Jindrich Lion bei der Arbeit als Journalist

Ich habe bei der Wochenzeitschrift eines großen Verlags gearbeitet. Vor dem Krieg war das die deutsche Zeitung - Prager Tagblatt. Und als die Nazis gekommen sind, haben sie die Redaktion besetzt, weil dort viele jüdische Journalisten waren, die mussten natürlich alle sofort raus. Dann haben sie eine Nazizeitung draus gemacht.
Als die Kommunisten 1948 die Zeitschrift übernommen haben, hab ich auf meinem Tisch ein Formular vorge-funden. Es war ein Formular für die Anmeldung für die kommunistische Partei. Ich hab es genommen, zusammengeknäuelt und weggeworfen. Vis-à-vis mir ist einer gesessen, der war Kommunist, ein junger Mann in meinem Alter, er hat gesagt: Du verdirbst Dir deine eigene Zukunft, wenn Du das machen wirst". Und ich hab gesagt: "So eine Zukunft will ich nicht. Ich bin kein Kommunist, ich werde nicht in die kommunistische Partei eintreten?. Daraufhin hatte ich nächsten Tag wieder früh das Formular auf dem Tisch. Ich hab es wieder genommen und wieder in den Papierkorb geworfen. Und der hat das in der Direktion des Verlages gemeldet.
Ich bin am Vormittag weggegangen, und als ich in die Redaktion zurückgekommen bin, hatte ich meine Kündigung am Tisch.
Tausende sind damals, weil sie die Anmeldung für die KPC nicht unterschreiben wollten, aus der Arbeit herausgeflogen. Der Ministerpräsident hat gesehen, dass es sich wirtschaftliches negativ auswirken wird.
Deshalb hat er eine Erklärung herausgegeben, dass die Nichtmitgliedschaft in der kommunistischen Partei kein Grund zur Kündigung ist.

◆ ◆ ◆

Aufgaben:
A: Was lag laut dem Auszug nach der Übernahme der Zeitschrift durch die Kommunisten 1948 auf dem Tisch des Erzählers?
B: Wiederhole den Abschnitt des Auszugs von „Ich habe bei“ bis einschließlich „Nazizeitung draus gemacht.“ wortgetreu.

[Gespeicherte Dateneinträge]

◆ ◆ ◆

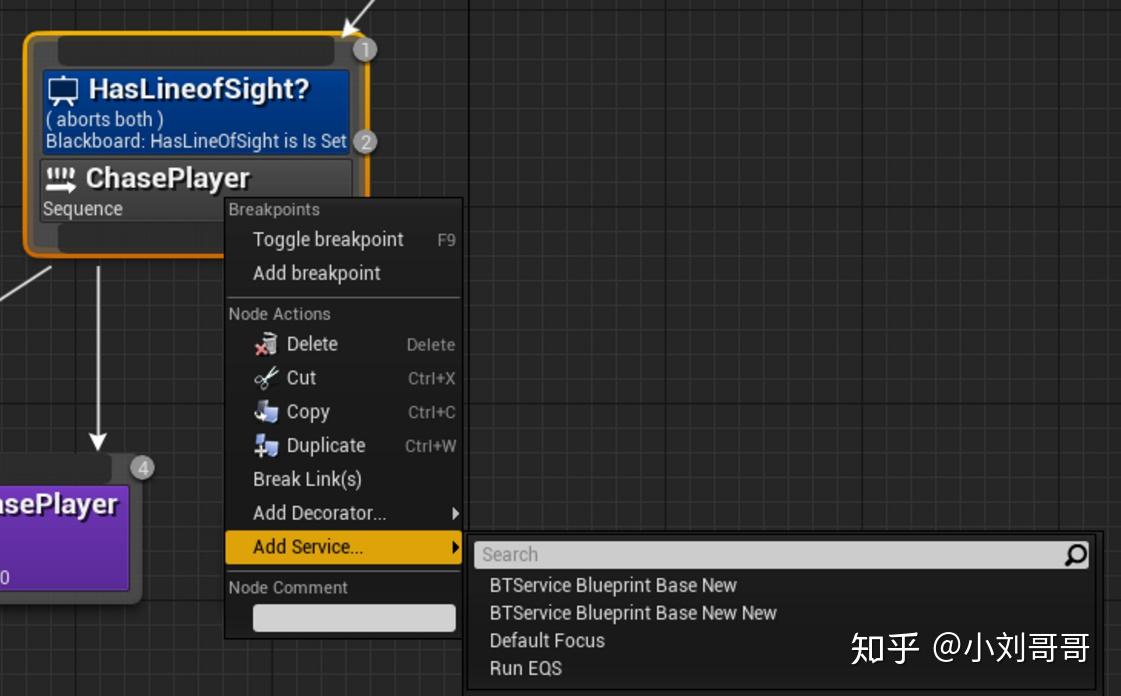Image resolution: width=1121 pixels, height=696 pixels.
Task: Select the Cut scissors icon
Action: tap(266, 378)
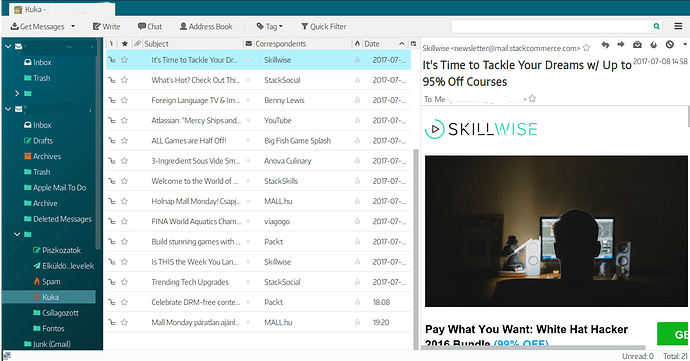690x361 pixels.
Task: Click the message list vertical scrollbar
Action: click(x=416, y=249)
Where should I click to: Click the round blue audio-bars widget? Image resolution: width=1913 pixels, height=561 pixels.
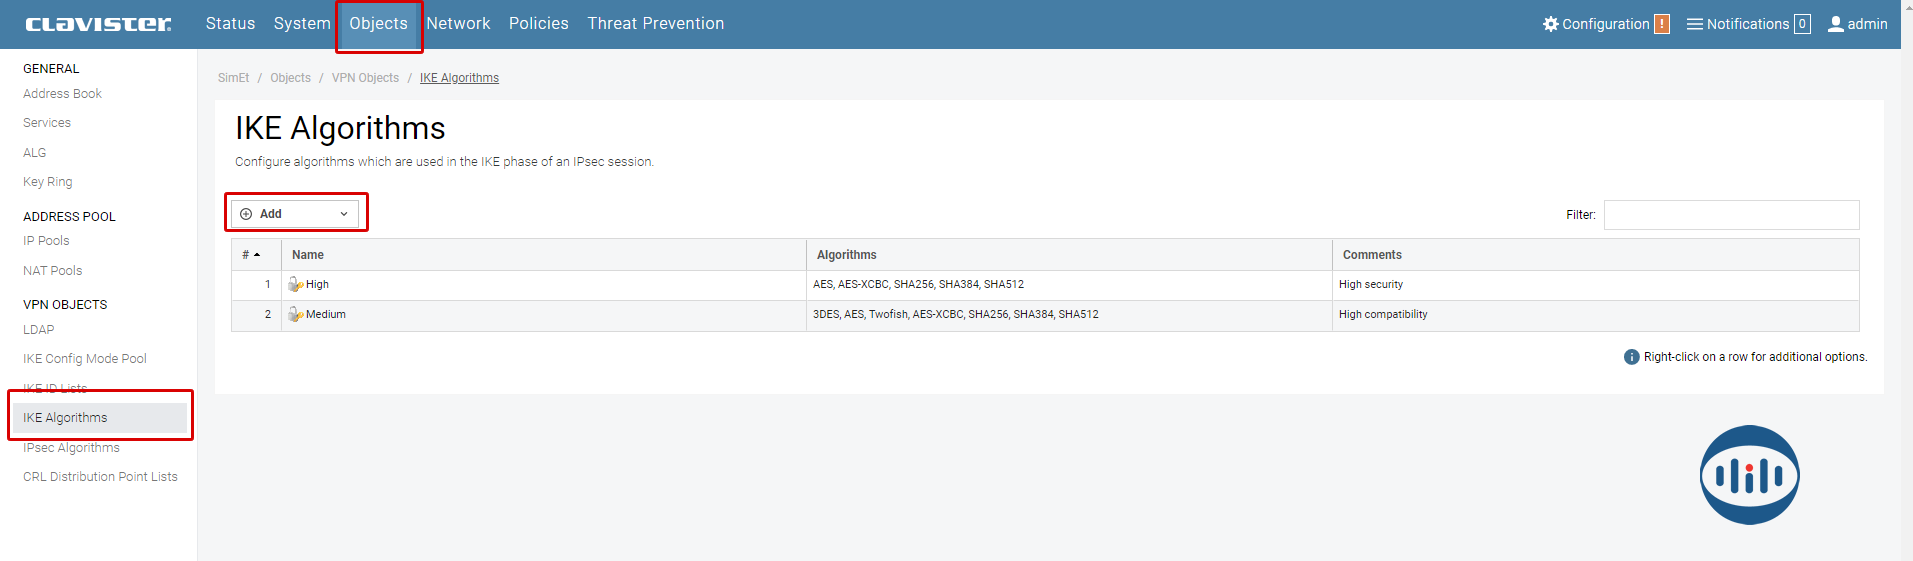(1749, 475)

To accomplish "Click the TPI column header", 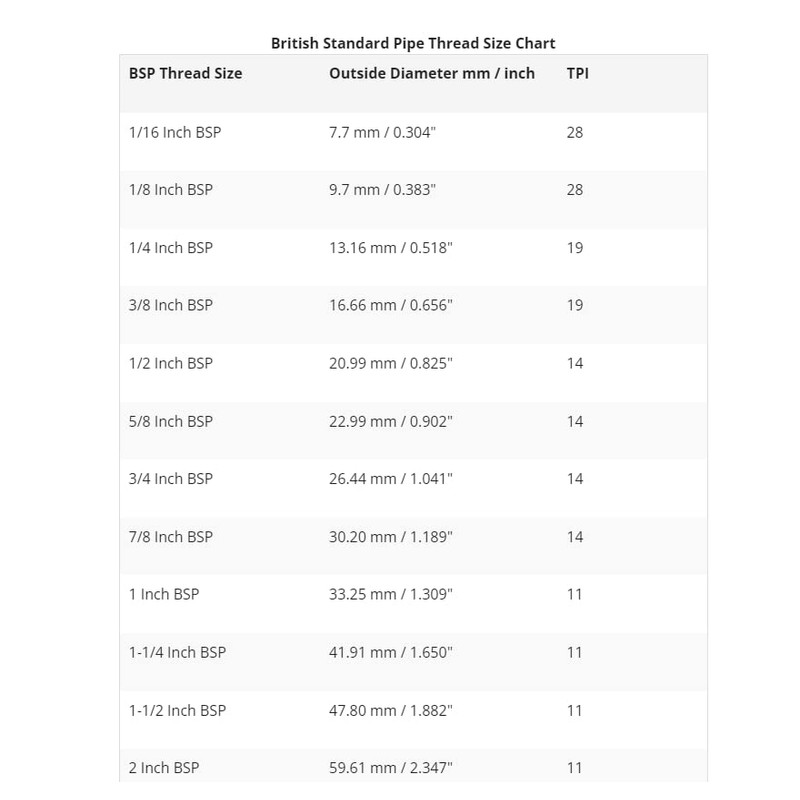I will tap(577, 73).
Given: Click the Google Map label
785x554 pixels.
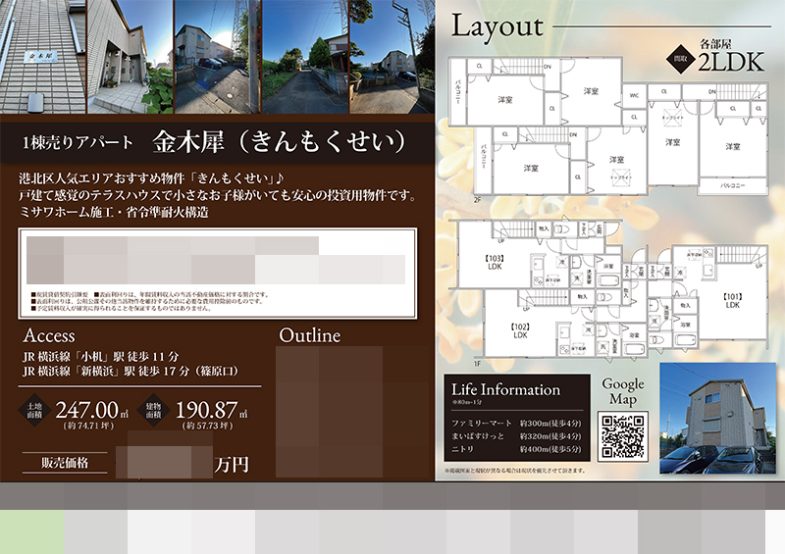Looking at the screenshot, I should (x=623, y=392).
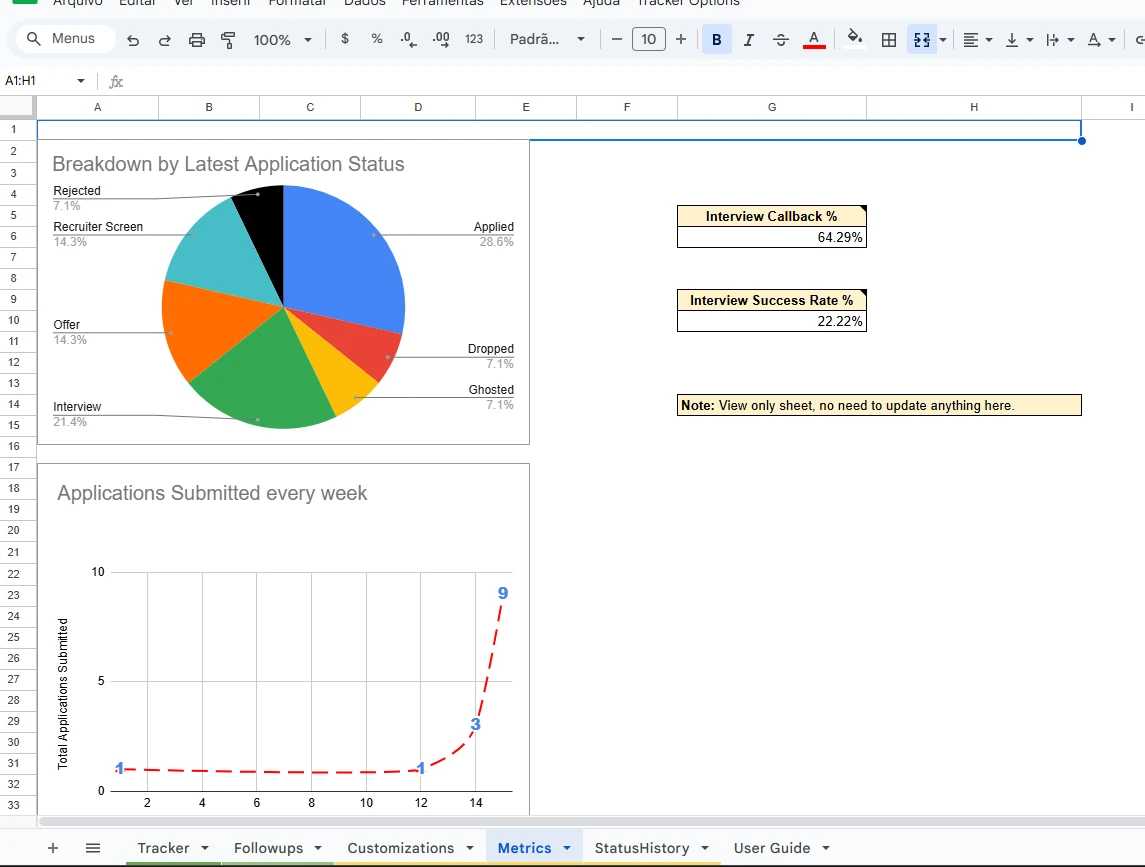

◆ ◆ ◆

Antworten je Eintrag:
A: Ein Formular für die Anmeldung für die kommunistische Partei.

B:
Ich habe bei der Wochenzeitschrift eines großen Verlags gearbeitet. Vor dem Krieg war das die deutsche Zeitung - Prager Tagblatt. Und als die Nazis gekommen sind, haben sie die Redaktion besetzt, weil dort viele jüdische Journalisten waren, die mussten natürlich alle sofort raus. Dann haben sie eine Nazizeitung draus gemacht.